** start Passage given **

Language of document : ECLI:EU:F:2010:13


(Second Chamber)

25 February 2010

Case F-91/08

Johanna Gerdina Pleijte


European Commission

(Civil service — Officials — Promotion — Attestation procedure — Procedure for 2007 — Applicant’s exclusion from the list of officials preselected — Taking account of a period of leave on personal grounds as professional experience — Article 45a of the Staff Regulations — GIPs for Article 45a)

Application: brought under Articles 236 EC and 152 EA, in which Ms Pleijte seeks, principally, annulment of the decision of the appointing authority of 7 August 2008 rejecting her complaint against the decision not to include her on the list of preselected officials in the context of an attestation procedure, as provided for in Article 45a of the Staff Regulations of Officials of the European Union.

Held: The action is dismissed. The applicant is to bear her own costs and to pay those incurred by the Commission.


1.      Officials — Actions — Act adversely affecting an official — Definition — Decision excluding an official from the provisional list of preselected candidates in an attestation procedure — Preparatory measure not adversely affecting the official

(Staff Regulations, Arts 90 and 91)

** end Passage given **
** start Record set **

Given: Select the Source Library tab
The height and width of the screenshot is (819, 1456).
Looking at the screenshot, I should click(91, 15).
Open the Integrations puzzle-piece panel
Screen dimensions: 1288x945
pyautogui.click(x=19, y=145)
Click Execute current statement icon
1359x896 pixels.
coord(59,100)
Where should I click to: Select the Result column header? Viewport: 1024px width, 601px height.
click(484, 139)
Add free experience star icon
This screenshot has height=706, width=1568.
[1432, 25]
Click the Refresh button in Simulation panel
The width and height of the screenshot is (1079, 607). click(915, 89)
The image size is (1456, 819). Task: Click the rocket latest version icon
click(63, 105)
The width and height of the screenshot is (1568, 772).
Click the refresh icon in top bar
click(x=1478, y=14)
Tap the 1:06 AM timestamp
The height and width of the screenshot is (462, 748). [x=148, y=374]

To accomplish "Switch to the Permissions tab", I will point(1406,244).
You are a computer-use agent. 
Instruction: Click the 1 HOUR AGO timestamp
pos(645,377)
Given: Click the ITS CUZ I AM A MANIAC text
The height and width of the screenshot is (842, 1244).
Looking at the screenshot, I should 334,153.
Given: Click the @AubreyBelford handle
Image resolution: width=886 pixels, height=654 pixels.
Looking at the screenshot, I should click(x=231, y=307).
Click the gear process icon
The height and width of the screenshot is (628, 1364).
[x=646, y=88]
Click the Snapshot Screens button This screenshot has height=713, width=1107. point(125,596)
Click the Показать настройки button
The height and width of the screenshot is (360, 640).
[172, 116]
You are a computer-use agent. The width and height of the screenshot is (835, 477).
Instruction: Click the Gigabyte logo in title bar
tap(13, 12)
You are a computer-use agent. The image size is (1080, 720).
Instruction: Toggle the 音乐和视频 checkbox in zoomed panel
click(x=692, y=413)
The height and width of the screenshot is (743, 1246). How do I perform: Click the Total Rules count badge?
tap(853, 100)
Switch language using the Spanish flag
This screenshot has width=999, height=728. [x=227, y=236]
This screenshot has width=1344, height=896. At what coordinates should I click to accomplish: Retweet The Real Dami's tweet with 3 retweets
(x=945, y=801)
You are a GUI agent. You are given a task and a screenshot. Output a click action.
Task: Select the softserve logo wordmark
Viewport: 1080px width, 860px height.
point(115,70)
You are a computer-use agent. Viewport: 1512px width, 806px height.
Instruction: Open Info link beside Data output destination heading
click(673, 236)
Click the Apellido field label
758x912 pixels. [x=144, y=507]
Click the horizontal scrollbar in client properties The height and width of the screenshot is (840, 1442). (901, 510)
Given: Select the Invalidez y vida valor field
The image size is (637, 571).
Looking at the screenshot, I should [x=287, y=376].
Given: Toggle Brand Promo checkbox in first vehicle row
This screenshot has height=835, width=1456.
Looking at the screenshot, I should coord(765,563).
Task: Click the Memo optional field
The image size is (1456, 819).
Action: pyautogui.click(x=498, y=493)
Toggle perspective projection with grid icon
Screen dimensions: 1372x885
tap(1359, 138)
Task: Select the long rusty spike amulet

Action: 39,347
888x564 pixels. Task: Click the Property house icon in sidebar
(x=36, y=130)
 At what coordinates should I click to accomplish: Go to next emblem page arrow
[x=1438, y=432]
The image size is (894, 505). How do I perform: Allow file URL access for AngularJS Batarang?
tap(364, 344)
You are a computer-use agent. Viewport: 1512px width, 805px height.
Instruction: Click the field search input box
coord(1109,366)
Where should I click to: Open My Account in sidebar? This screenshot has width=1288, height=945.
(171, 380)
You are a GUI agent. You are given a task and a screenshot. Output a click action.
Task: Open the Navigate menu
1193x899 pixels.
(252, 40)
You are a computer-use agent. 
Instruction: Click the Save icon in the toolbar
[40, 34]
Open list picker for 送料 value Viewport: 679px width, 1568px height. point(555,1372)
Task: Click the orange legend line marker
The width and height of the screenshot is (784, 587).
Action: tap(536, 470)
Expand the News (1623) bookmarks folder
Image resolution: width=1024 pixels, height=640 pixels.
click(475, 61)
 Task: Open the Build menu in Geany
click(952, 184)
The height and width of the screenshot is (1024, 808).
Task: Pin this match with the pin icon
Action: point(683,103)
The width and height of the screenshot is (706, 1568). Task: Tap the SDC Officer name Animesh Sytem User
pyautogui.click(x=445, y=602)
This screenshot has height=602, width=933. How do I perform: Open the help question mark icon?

** end Record set **

List each article that the case summary cites, with the treaty or regulations it comes from. Name each article only once.

» Problem solution:
Article 236 EC
Article 152 EA
Article 45a of the Staff Regulations
Article 90 of the Staff Regulations
Article 91 of the Staff Regulations